Se les aprecia repartiendo besos, apretones de mano y abrazos, obsequiosos y prestos siempre a desenvainar la frivolidad a fin de alabar hasta al que se le ocurrió desaparecer el agua fría, o inventar el picadillo de cáscara de plátano burro.
Los hay que exprimen el don de la alabanza desmedida con la intención de escalar o resolver algún problema de los que nos agobian; mientras otros lo concretan por puro instinto de conservación, al acuñar el «para qué coger lucha, resuelva y olvídese de la vida».
Los apologistas son enfermos a justificarlo todo, además de circunscribir los desaciertos a términos de excepcionalidad, de hechos aislados —una palabrita que les encanta—, independientemente de que pululen igual que las marañas a costa de la necesidad ajena.
Su pensamiento está restringido al vocablo justificación. Si en medio del carnaval desaparecieron en Santa Clara durante horas y horas la cerveza, explican de inmediato «que la fábrica tiene una línea rota, o que se le ponchó una goma a la pipa», y rematan, «por favor, no sean desconsiderados. Qué más pedir si hay carnavales».
Nunca se les ocurre decir que es un hecho inédito, el colmo de los colmos. O indagar el por qué con tantísimos equipos de audio no apareció nadie que, al menos, esclareciera lo que pasaba para evitar la ansiedad por la evaporación ambarina.
Ellos sacan la justificación de debajo de la manga, sin sonrojarse siquiera. Las lluvias devienen blanco continuo de sus elucubraciones. Si hay sequía, la esgrimen para acreditar hasta la falta de cigarros en los merenderos.
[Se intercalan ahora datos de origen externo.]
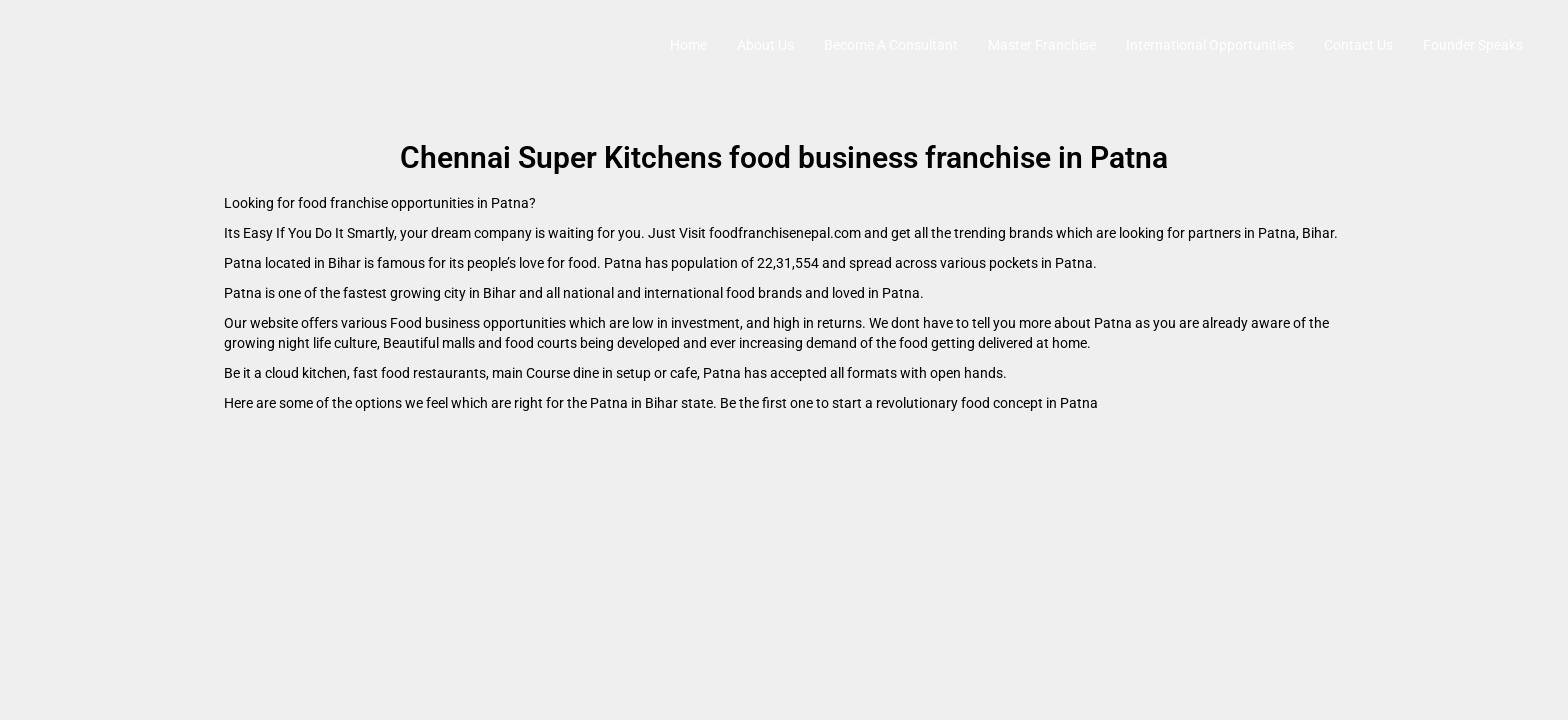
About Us (765, 45)
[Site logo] (36, 45)
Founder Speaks (1473, 45)
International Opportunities (1210, 45)
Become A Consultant (891, 45)
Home (688, 45)
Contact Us (1358, 45)
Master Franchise (1042, 45)
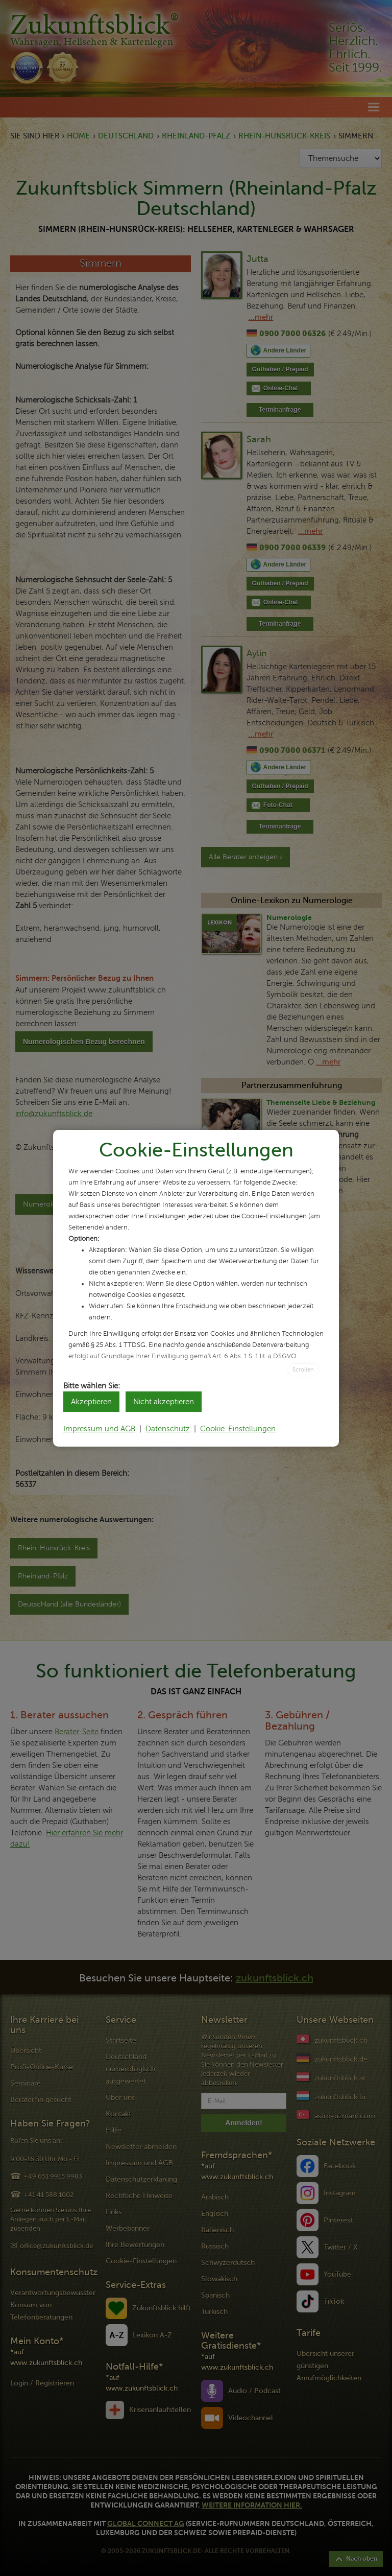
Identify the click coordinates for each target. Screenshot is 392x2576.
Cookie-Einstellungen (238, 1429)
Si ocurren sostenidos aguaceros, los culpan de que el picadillo de soya haya venido como aguado.
Ahora mismo, cuando la gente comprobó compungida que al llamado chicharrón de viento, que era una luna completa cotizada a un peso, le aplicaron el menguante y la dejaron a la mitad, lejos de discrepar, el apologista razonó:
«Señores, lo que pasa es que escasea esa materia prima y decidieron reducirlo para que alcanzara para todos… es un gesto humano, digno de encomio». Y ante la sencilla pregunta de por qué no disminuyeron el precio para el consumidor en igual proporción al recorte del chicharrón, la mundial: «Con el análisis y papeleo que hay que hacer para bajar un precio, sería imposible de sopetón, eso lleva años de profunda reflexión de los diversos factores».
En el delirio de su comportamiento, se sorprende ante la alarma general debida a que los carretoneros decidieron aumentar, en medio de la fiesta, el pasaje a dos pesos por persona desde el Sandino hasta la calle J. Y lo mismo en otras rutas, y lo mismo con determinados productos: ese bistec transparente de cerdo lo clavaron a siete pesos; un tamalito, a tres; unos espaguetis, 20, y el bocadito de carne hecha hilo a mano limpia, a cinco...
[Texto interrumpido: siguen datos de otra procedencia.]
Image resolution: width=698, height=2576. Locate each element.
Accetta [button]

Claro, estábamos en el carnaval, devenido en un puro hecho mercantil más que cultural, que semeja un río revuelto en que todos los trastazos van a parar contra el consumidor.
El apologista explica el por qué fácil: «No sean abusadores, ciertos inspectores también tienen derecho al descanso retribuido, y a determinados administrativos, pobrecitos, el ajetreo del cálculo de las ganancias no los deja ni ver, y muchos menos oír».
Ahí mismito le brota al regalador de halagos, de manera diáfana, parte esencial de su filosofía de comodín, ese mal que corroe, que consiste en dejar hacer y deshacer.
Mucho, pero mucho cuidado con los que andan por ahí ensalzando y ensalzando, pues son los que conviven con la ineficiencia y la maraña, sin levantar un dedo para tratar de conjurarla.
La apología enturbia los sentidos, resquebraja la credibilidad y, en última instancia, encandila porque desvirtúa la realidad, intenta pasar lo malo enmascarado de bueno en una complicidad hecha a la medida de los que les da lo mismo una cosa que otra.